Building an HTML table from an object

function objectToTable(obj) {
  const rows = Object.entries(obj)
    .map(([key, val]) => `<tr><td>${key}</td><td>${val}</td></tr>`)
    .join("\n");
  return `<table>\n<tr><th>Key</th><th>Value</th></tr>\n${rows}\n</table>`;
}

Comparing two objects for differences

function getDifferences(objA, objB) {
  return Object.fromEntries(
    Object.entries(objA).filter(([key, val]) => objB[key] !== val)
  );
}

const before = { name: "Alice", age: 30, role: "user" };
const after  = { name: "Alice", age: 31, role: "admin" };

console.log(getDifferences(before, after));
// { age: 30, role: "user" }  -- values from objA that differ

9. Property order guarantee

Object.entries() returns properties in the same order as for...in (minus inherited):

  1. Integer-like keys in ascending numeric order ("0", "1", "2", ...)
  2. String keys in insertion order
  3. (Symbol keys are excluded entirely)
const obj = { b: 2, 2: "two", a: 1, 1: "one" };

console.log(Object.entries(obj));
// [["1", "one"], ["2", "two"], ["b", 2], ["a", 1]]
// Integer keys first (sorted), then string keys (insertion order)

10. Edge cases

// Empty object
Object.entries({});            // []

// null / undefined — throws TypeError
// Object.entries(null);       // TypeError!
// Object.entries(undefined);  // TypeError!

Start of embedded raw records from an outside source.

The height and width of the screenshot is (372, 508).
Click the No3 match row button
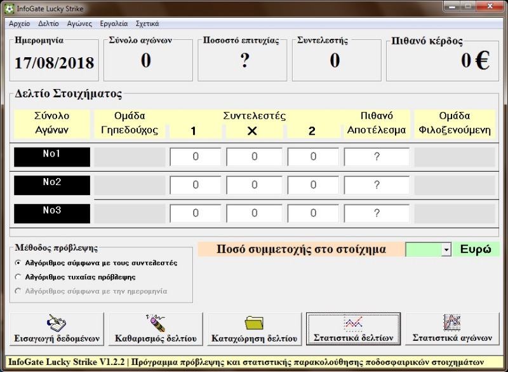click(x=52, y=213)
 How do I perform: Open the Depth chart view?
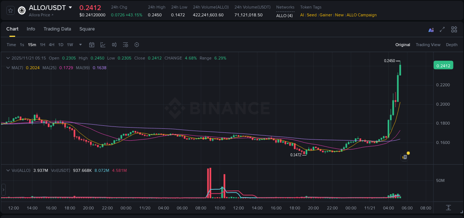click(x=452, y=45)
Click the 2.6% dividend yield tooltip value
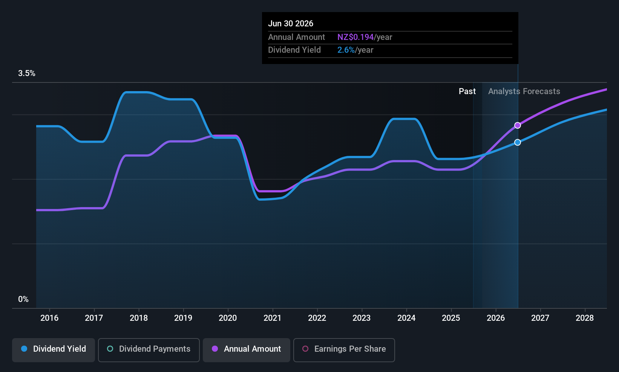619x372 pixels. [346, 50]
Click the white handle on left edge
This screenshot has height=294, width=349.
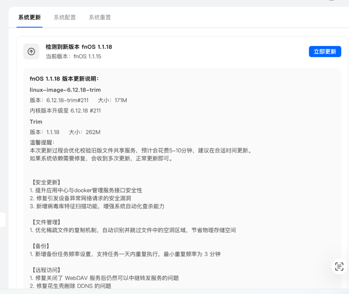3,220
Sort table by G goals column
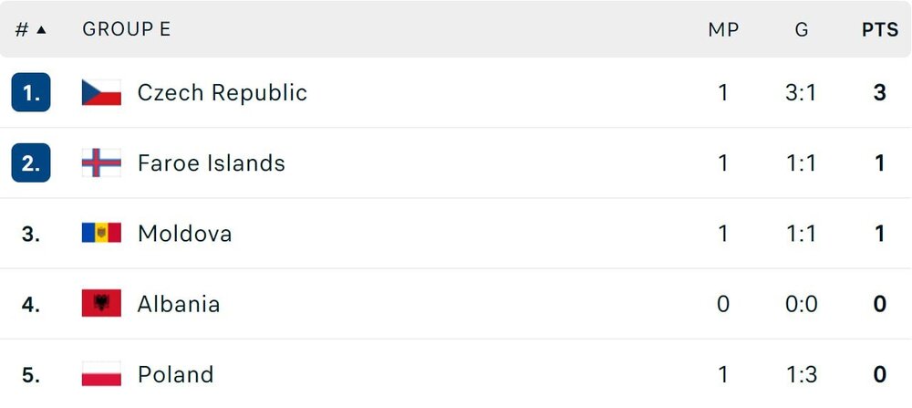Image resolution: width=912 pixels, height=408 pixels. [x=802, y=29]
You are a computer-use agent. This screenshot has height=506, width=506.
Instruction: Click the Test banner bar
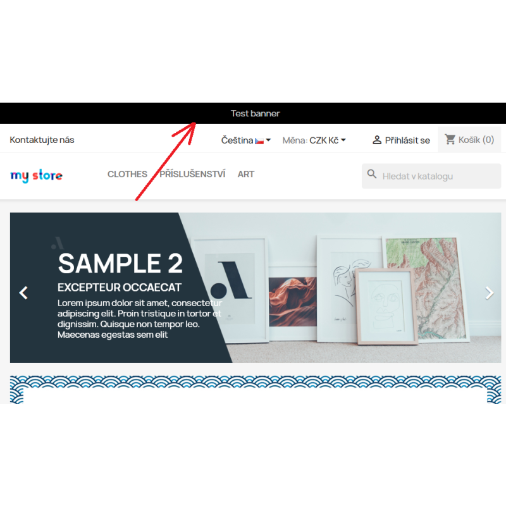[253, 113]
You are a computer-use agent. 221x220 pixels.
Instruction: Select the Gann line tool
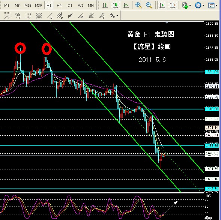pyautogui.click(x=50, y=15)
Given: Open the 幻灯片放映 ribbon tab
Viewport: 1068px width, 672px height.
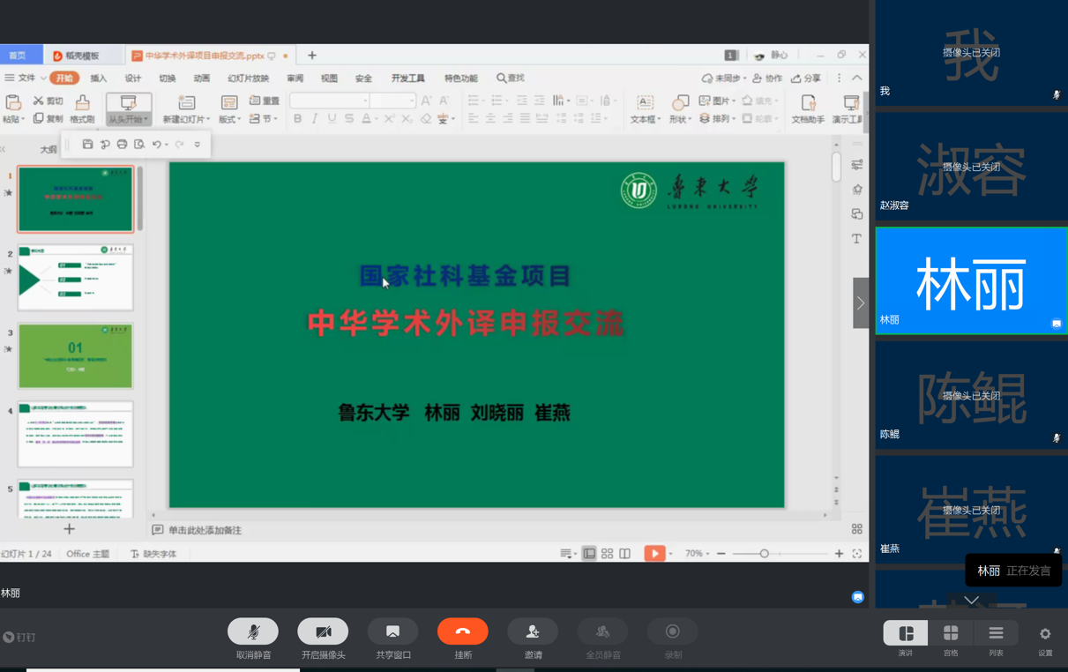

// Array (arrays are objects)
Object.entries(["a", "b"]);    // [["0", "a"], ["1", "b"]]

// Object with numeric keys
Object.entries({ 10: "ten", 2: "two", 1: "one" });
// [["1", "one"], ["2", "two"], ["10", "ten"]]

Key takeaways

  1. Object.entries(obj) returns an array of [key, value] pairs for own enumerable string-keyed properties.
  2. Destructure in for...of loops: for (const [key, value] of Object.entries(obj)).
  3. Pipe through map/filter then Object.fromEntries() to transform objects functionally.
  4. Convert to Map with new Map(Object.entries(obj)).
  5. Inherited, non-enumerable, and Symbol-keyed properties are excluded.

Explain-It Challenge

Explain without notes:

  1. What does Object.entries({ a: 1, b: 2 }) return? What is the type of each inner element?
  2. How would you filter an object to keep only properties with truthy values using entries and fromEntries?
  3. Why is for (const [k, v] of Object.entries(obj)) preferred over for...in in many cases?